## WRITTEN PROBLEM
Turn the lines below, from the one containing "[Koszyk] (863, 42)" through the one containing "Salix (735, 374)", into a Markdown table with the columns Row and Line, numbering each row and skipping blank lines.

## MATERIAL SUPPLIED
···
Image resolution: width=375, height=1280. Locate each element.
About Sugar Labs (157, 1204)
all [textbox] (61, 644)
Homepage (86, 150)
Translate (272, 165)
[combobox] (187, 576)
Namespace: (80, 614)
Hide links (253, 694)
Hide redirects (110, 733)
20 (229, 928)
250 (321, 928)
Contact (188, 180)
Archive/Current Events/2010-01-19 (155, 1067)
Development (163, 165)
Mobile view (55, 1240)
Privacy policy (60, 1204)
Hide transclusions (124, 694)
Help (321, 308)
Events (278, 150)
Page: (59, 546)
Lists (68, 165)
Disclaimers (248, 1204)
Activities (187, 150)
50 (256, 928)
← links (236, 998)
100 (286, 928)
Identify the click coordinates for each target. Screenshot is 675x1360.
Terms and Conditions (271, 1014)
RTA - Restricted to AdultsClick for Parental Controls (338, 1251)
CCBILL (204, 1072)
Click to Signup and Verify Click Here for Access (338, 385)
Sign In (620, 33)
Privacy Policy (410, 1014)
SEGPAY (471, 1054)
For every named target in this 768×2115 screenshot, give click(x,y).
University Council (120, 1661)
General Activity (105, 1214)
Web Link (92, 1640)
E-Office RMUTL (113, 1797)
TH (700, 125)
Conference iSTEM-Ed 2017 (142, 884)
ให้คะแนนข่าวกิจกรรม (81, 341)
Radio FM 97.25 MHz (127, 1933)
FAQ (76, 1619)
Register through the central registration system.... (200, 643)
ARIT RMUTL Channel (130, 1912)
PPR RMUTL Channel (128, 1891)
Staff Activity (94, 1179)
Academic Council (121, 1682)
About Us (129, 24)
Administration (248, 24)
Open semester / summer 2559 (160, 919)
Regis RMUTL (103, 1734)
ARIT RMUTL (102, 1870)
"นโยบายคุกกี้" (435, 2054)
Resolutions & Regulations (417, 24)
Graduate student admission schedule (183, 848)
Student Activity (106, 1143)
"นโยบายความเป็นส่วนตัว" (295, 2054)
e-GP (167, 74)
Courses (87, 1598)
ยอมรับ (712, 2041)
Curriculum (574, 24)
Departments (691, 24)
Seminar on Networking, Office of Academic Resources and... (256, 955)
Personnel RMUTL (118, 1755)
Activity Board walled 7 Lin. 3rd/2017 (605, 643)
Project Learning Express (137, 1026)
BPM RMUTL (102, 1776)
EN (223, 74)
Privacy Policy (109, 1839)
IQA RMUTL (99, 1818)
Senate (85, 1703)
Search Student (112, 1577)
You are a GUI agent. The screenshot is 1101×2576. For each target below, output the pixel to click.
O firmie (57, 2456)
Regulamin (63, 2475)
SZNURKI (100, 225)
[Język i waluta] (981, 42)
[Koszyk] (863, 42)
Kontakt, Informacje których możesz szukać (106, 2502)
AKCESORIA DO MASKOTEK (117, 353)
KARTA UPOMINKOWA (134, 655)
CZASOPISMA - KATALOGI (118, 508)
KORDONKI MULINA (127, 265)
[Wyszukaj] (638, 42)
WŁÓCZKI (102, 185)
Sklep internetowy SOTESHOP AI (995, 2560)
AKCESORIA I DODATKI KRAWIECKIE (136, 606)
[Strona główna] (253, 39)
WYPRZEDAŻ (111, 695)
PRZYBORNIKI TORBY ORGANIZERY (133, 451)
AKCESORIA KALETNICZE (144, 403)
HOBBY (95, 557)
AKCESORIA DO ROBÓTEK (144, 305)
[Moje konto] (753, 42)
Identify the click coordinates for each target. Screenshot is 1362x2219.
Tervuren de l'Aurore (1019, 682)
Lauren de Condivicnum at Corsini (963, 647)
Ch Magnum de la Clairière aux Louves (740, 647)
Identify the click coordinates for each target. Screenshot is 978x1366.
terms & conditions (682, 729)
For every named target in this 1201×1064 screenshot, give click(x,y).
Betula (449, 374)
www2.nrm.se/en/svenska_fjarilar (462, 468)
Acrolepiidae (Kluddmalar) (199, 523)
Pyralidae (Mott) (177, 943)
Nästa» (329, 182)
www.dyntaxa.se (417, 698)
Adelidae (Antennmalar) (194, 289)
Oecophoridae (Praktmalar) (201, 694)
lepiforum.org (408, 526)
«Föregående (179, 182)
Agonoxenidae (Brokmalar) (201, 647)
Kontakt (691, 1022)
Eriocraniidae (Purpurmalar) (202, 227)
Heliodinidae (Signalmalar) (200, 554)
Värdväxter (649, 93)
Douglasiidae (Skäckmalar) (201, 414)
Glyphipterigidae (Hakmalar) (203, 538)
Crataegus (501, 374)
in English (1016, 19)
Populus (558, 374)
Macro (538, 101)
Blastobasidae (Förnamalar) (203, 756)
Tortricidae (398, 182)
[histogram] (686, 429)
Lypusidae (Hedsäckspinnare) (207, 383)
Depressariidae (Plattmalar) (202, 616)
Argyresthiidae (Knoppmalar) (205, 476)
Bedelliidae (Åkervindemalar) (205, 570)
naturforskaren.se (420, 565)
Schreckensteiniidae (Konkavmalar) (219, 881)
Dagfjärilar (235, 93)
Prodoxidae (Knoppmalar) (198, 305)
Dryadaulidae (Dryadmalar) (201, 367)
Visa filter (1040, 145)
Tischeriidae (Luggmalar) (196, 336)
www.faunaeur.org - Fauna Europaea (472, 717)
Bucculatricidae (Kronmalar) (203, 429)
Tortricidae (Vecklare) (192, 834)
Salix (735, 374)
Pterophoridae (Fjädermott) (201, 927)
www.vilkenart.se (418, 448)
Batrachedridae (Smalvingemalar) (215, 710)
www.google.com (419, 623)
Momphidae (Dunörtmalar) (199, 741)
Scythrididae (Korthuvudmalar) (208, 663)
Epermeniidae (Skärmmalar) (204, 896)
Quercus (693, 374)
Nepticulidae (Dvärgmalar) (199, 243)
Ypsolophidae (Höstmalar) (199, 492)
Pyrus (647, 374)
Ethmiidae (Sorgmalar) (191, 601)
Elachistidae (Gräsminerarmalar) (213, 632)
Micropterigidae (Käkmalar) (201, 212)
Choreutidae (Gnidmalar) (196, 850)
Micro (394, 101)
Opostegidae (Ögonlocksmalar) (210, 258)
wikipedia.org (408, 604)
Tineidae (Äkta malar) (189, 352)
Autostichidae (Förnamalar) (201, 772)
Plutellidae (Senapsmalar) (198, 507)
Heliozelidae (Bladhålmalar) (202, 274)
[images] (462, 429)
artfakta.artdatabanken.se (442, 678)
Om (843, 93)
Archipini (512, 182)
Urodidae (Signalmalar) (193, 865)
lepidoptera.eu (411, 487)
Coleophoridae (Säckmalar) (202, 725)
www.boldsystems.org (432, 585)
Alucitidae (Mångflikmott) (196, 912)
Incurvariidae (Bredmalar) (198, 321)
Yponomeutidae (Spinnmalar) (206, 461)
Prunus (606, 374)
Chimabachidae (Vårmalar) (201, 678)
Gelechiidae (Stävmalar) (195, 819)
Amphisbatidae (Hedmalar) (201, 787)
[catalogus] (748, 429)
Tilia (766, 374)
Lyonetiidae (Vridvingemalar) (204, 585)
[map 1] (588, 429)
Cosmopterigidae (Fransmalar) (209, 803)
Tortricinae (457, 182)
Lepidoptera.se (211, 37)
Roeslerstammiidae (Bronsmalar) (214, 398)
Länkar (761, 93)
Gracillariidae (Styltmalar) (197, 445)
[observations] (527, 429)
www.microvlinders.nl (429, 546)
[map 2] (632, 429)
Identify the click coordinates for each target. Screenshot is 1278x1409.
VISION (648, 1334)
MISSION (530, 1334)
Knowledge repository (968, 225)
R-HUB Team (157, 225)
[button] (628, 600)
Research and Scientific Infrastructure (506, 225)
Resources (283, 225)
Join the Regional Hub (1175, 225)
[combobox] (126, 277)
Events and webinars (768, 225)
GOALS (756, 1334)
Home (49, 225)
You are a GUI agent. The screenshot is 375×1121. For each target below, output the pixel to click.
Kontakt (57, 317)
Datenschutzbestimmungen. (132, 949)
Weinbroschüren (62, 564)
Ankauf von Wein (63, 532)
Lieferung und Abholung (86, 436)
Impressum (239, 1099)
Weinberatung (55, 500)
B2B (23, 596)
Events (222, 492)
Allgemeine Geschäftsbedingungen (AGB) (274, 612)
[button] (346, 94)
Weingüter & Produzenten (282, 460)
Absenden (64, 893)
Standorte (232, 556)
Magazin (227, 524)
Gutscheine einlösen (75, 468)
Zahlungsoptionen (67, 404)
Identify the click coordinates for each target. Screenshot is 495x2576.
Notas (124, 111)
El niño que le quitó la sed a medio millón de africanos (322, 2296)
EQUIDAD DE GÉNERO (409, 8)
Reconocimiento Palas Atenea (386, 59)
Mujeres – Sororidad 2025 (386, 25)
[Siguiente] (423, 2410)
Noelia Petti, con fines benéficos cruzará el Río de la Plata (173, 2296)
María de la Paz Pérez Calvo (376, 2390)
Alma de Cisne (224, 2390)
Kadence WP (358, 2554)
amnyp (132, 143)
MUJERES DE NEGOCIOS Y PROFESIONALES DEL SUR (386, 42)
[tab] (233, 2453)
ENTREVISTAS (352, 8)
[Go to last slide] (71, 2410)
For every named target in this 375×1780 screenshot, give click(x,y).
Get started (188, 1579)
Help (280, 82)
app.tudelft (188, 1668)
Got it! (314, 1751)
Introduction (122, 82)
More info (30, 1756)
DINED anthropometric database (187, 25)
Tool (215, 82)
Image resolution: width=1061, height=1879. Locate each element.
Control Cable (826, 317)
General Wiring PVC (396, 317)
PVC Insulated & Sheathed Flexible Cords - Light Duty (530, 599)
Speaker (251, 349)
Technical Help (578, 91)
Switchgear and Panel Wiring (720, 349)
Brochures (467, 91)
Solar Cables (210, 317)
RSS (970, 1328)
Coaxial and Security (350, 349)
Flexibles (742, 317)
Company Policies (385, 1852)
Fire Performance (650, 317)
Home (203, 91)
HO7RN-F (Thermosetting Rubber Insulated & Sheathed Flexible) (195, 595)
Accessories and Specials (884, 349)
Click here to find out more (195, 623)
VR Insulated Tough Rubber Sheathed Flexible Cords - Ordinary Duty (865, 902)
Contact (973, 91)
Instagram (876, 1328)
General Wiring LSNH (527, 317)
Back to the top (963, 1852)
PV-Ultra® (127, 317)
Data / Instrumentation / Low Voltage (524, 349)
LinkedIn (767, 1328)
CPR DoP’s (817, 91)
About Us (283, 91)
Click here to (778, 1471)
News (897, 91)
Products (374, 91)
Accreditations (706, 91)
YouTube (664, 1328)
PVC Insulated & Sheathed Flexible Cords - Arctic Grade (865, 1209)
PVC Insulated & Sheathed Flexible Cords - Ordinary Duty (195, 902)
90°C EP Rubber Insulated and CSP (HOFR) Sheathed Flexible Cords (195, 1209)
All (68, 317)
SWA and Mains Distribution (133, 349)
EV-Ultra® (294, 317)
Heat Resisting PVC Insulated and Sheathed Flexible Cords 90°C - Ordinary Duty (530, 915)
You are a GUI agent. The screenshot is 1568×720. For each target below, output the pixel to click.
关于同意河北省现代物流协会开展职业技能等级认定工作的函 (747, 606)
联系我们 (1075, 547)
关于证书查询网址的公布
···
## TASK RESULT
| Row | Line |
|---|---|
| 1 | [Koszyk] (863, 42) |
| 2 | Kontakt, Informacje których możesz szukać (106, 2502) |
| 3 | AKCESORIA DO MASKOTEK (117, 353) |
| 4 | KARTA UPOMINKOWA (134, 655) |
| 5 | CZASOPISMA - KATALOGI (118, 508) |
| 6 | KORDONKI MULINA (127, 265) |
| 7 | [Wyszukaj] (638, 42) |
| 8 | WŁÓCZKI (102, 185) |
| 9 | Sklep internetowy SOTESHOP AI (995, 2560) |
| 10 | AKCESORIA I DODATKI KRAWIECKIE (136, 606) |
| 11 | [Strona główna] (253, 39) |
| 12 | WYPRZEDAŻ (111, 695) |
| 13 | PRZYBORNIKI TORBY ORGANIZERY (133, 451) |
| 14 | AKCESORIA KALETNICZE (144, 403) |
| 15 | HOBBY (95, 557) |
| 16 | AKCESORIA DO ROBÓTEK (144, 305) |
| 17 | [Moje konto] (753, 42) |
| 18 | Identify the click coordinates for each target. Screenshot is 1362x2219. |
| 19 | Tervuren de l'Aurore (1019, 682) |
| 20 | Lauren de Condivicnum at Corsini (963, 647) |
| 21 | Ch Magnum de la Clairière aux Louves (740, 647) |
| 22 | Identify the click coordinates for each target. Screenshot is 978x1366. |
| 23 | terms & conditions (682, 729) |
| 24 | For every named target in this 1201×1064 screenshot, give click(x,y). |
| 25 | Betula (449, 374) |
| 26 | www2.nrm.se/en/svenska_fjarilar (462, 468) |
| 27 | Acrolepiidae (Kluddmalar) (199, 523) |
| 28 | Pyralidae (Mott) (177, 943) |
| 29 | Nästa» (329, 182) |
| 30 | www.dyntaxa.se (417, 698) |
| 31 | Adelidae (Antennmalar) (194, 289) |
| 32 | Oecophoridae (Praktmalar) (201, 694) |
| 33 | lepiforum.org (408, 526) |
| 34 | «Föregående (179, 182) |
| 35 | Agonoxenidae (Brokmalar) (201, 647) |
| 36 | Kontakt (691, 1022) |
| 37 | Eriocraniidae (Purpurmalar) (202, 227) |
| 38 | Heliodinidae (Signalmalar) (200, 554) |
| 39 | Värdväxter (649, 93) |
| 40 | Douglasiidae (Skäckmalar) (201, 414) |
| 41 | Glyphipterigidae (Hakmalar) (203, 538) |
| 42 | Crataegus (501, 374) |
| 43 | in English (1016, 19) |
| 44 | Populus (558, 374) |
| 45 | Macro (538, 101) |
| 46 | Blastobasidae (Förnamalar) (203, 756) |
| 47 | Tortricidae (398, 182) |
| 48 | [histogram] (686, 429) |
| 49 | Lypusidae (Hedsäckspinnare) (207, 383) |
| 50 | Depressariidae (Plattmalar) (202, 616) |
| 51 | Argyresthiidae (Knoppmalar) (205, 476) |
| 52 | Bedelliidae (Åkervindemalar) (205, 570) |
| 53 | naturforskaren.se (420, 565) |
| 54 | Schreckensteiniidae (Konkavmalar) (219, 881) |
| 55 | Dagfjärilar (235, 93) |
| 56 | Prodoxidae (Knoppmalar) (198, 305) |
| 57 | Dryadaulidae (Dryadmalar) (201, 367) |
| 58 | Visa filter (1040, 145) |
| 59 | Tischeriidae (Luggmalar) (196, 336) |
| 60 | www.faunaeur.org - Fauna Europaea (472, 717) |
| 61 | Bucculatricidae (Kronmalar) (203, 429) |
| 62 | Tortricidae (Vecklare) (192, 834) |
| 63 | Salix (735, 374) |